> **Action item**: Taking the line with "Task: Open the Sort By Recommended dropdown" as the first, copy every line through the end of the records below exactly. Do not include pictures.

> **Stored data entries**:
================================

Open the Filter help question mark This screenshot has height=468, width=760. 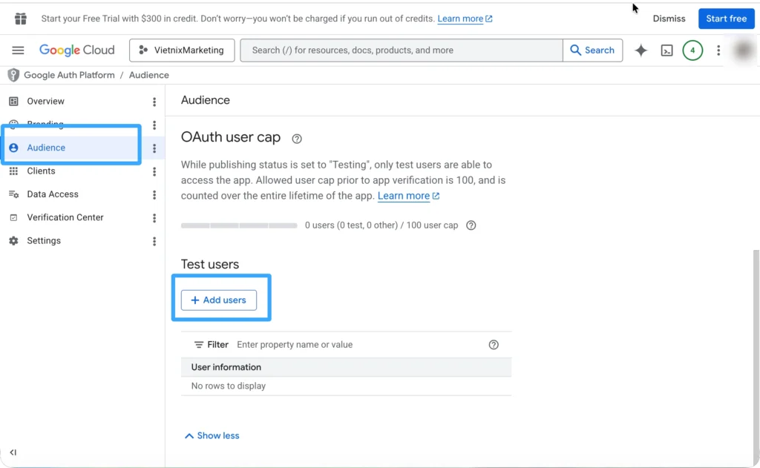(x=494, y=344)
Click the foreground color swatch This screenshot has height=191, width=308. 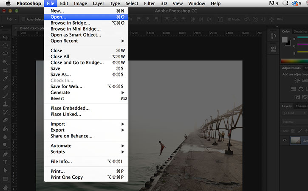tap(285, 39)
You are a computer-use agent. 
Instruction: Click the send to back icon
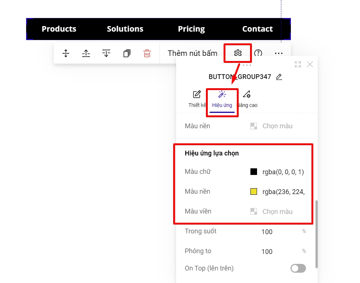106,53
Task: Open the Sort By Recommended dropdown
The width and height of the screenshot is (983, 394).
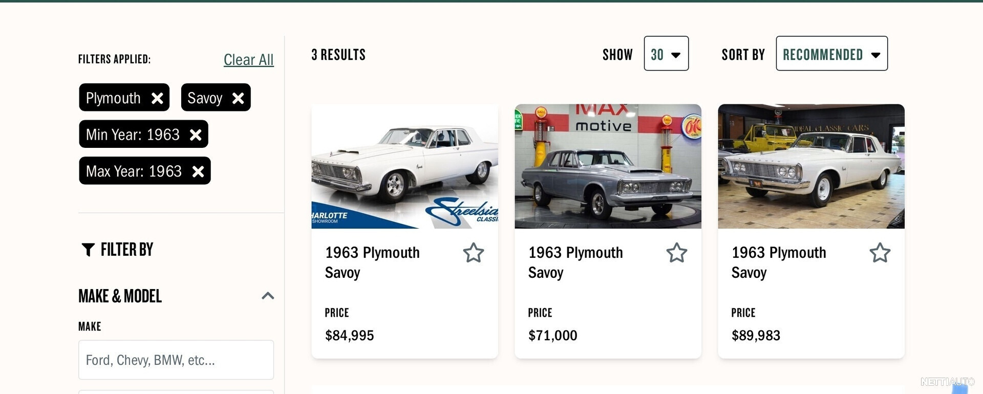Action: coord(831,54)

================================

> **Result below**:
Task: Open the Sort By Recommended dropdown
The width and height of the screenshot is (983, 394).
Action: coord(831,54)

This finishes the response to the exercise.